• WHAT IS NEEDED: Entries follow. Give back exactly the lines starting at the one containing "You are a computer-use agent. The image size is (796, 936)." and ending at the one containing "Switch to HTML", and no other lines.

*** RECORDS SHOWN ***

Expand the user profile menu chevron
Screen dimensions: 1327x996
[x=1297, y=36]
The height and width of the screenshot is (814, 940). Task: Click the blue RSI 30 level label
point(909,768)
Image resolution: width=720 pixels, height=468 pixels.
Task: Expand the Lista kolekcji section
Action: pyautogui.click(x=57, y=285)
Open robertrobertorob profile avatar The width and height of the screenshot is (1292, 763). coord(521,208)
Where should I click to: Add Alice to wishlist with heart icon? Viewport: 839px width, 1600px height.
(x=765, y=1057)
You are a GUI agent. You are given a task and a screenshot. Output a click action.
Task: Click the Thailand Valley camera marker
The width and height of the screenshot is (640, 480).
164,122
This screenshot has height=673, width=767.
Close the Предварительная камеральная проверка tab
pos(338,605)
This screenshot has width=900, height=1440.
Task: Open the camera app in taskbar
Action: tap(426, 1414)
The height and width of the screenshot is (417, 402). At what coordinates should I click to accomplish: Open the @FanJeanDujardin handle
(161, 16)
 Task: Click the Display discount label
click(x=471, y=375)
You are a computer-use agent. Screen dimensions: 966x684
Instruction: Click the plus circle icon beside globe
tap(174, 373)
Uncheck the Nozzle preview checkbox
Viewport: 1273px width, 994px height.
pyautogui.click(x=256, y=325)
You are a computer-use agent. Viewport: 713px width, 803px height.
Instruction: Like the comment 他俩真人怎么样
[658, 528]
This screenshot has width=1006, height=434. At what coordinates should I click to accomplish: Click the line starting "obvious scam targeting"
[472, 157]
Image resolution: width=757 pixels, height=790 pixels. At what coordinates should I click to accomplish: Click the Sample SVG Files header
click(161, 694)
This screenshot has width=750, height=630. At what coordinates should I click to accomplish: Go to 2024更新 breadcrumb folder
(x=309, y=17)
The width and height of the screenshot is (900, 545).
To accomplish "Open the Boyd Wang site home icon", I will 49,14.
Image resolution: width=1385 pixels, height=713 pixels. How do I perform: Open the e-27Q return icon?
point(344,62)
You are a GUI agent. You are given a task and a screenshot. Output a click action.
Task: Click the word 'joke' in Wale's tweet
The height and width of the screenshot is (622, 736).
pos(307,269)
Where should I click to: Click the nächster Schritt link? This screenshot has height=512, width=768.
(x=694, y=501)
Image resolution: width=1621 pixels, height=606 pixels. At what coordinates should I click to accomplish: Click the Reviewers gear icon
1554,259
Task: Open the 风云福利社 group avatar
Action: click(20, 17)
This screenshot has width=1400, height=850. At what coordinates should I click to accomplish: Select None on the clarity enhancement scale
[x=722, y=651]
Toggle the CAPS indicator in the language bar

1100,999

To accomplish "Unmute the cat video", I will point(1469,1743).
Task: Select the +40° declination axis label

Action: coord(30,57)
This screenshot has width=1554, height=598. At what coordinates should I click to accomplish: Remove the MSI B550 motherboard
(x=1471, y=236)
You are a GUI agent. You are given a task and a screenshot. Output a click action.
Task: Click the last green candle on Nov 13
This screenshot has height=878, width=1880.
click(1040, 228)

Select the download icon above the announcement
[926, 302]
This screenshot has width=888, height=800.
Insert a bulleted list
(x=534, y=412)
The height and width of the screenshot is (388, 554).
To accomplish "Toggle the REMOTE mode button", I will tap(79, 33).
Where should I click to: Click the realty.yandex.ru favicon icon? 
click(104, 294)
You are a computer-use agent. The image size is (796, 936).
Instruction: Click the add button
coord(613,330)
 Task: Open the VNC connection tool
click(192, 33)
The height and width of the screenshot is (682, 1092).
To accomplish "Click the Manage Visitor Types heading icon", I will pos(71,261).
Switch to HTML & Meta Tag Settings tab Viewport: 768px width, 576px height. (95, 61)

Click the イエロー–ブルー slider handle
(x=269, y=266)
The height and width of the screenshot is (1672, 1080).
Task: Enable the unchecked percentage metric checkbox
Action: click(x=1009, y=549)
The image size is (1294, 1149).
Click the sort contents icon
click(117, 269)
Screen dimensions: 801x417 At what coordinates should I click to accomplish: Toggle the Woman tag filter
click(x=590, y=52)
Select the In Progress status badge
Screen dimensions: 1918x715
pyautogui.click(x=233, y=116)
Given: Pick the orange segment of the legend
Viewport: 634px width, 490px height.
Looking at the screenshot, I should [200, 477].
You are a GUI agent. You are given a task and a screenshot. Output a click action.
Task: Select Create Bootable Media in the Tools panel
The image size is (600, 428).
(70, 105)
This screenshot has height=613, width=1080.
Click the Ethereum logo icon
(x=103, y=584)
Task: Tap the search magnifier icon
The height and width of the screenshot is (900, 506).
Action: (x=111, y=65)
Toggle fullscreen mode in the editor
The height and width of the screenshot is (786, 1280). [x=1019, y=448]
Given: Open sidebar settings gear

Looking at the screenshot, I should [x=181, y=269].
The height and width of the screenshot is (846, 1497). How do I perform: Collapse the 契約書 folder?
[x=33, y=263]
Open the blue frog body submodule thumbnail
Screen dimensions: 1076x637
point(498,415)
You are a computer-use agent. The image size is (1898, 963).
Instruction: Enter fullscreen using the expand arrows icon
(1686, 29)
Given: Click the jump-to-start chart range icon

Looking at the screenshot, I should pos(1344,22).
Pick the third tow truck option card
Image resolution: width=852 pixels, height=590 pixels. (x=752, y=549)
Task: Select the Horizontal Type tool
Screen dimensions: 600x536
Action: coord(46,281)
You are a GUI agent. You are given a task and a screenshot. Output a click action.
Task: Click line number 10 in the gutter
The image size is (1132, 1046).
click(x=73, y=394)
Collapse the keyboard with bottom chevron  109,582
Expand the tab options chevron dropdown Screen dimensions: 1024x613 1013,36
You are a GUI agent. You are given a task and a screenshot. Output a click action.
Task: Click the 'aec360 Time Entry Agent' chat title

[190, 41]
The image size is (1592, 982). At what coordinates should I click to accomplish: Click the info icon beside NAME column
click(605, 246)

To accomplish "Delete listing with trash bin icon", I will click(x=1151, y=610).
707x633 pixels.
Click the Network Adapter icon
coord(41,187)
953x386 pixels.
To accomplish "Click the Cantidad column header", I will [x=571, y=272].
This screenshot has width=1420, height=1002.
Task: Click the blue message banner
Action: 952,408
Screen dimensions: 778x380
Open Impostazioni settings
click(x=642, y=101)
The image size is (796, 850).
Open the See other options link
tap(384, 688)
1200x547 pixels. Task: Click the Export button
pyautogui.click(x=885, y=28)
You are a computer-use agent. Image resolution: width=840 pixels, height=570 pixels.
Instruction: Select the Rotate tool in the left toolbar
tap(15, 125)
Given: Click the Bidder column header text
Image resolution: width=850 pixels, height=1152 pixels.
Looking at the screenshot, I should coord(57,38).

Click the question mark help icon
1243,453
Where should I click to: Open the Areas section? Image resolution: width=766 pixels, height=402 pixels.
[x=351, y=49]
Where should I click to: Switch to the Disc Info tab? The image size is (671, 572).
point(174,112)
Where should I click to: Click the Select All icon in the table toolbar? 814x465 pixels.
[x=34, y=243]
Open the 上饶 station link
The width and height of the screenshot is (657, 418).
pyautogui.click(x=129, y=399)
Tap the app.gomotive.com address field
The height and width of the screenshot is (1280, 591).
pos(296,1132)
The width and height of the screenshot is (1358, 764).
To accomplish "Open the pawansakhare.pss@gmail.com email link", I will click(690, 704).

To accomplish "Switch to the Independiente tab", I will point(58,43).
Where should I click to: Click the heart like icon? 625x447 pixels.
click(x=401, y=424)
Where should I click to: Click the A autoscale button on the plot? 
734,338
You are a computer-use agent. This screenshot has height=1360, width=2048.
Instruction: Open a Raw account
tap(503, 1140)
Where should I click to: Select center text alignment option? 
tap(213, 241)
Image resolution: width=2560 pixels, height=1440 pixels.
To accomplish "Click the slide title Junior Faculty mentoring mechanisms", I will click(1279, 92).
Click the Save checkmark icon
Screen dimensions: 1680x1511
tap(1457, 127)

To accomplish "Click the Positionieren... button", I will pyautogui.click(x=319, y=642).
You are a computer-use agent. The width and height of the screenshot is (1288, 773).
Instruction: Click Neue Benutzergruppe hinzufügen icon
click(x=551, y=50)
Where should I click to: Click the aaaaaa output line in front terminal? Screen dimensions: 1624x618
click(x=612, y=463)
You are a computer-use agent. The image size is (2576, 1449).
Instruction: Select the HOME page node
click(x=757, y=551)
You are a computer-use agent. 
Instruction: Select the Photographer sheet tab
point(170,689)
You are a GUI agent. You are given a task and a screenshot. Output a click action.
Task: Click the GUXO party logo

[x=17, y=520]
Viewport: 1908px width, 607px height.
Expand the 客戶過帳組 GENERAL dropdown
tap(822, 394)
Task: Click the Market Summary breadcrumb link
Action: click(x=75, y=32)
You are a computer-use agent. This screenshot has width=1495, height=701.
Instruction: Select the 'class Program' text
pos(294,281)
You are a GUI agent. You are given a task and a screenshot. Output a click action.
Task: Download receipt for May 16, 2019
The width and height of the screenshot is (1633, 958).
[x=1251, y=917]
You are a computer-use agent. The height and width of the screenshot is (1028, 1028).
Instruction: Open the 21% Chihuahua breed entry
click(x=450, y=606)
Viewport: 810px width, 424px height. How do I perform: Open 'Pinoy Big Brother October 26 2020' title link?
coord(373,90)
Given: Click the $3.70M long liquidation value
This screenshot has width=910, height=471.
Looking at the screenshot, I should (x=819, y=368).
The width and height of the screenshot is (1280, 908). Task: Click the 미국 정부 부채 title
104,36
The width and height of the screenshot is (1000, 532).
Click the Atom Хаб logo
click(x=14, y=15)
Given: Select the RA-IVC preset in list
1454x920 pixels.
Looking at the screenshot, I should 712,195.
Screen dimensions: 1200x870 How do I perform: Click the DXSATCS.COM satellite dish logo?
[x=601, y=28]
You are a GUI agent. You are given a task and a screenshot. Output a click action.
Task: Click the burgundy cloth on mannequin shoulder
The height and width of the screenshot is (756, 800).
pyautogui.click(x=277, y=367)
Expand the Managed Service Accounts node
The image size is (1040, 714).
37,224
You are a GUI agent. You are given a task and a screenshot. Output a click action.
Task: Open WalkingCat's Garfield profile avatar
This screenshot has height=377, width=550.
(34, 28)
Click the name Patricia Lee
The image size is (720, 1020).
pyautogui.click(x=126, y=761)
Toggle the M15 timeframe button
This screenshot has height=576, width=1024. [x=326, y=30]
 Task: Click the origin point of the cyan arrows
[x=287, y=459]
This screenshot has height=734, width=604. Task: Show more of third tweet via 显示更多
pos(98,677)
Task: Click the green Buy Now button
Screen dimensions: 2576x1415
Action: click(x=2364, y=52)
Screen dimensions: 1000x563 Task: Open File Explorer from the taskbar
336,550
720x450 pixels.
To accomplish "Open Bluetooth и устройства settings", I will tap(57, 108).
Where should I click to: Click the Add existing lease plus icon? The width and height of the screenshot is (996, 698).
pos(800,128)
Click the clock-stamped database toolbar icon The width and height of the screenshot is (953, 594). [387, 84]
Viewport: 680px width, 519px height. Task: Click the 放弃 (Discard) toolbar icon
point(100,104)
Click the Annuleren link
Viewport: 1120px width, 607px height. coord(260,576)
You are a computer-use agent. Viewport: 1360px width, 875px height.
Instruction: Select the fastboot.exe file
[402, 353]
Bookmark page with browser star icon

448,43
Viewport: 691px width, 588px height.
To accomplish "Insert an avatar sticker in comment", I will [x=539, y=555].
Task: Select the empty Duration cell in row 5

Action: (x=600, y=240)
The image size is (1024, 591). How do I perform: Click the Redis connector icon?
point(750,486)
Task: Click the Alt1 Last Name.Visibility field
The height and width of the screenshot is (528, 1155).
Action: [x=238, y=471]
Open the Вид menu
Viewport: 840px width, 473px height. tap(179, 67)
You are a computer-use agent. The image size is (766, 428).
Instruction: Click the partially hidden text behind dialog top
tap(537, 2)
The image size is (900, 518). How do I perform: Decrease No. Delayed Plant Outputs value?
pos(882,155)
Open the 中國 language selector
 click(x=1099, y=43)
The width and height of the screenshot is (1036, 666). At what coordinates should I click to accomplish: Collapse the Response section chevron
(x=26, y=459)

*** End of RECORDS SHOWN ***

• RESULT FOR THIS TASK:
You are a computer-use agent. The image size is (796, 936).
Instruction: Click the add button
coord(613,330)
 Task: Open the VNC connection tool
click(192, 33)
The height and width of the screenshot is (682, 1092).
To accomplish "Click the Manage Visitor Types heading icon", I will pos(71,261).
Switch to HTML & Meta Tag Settings tab Viewport: 768px width, 576px height. (95, 61)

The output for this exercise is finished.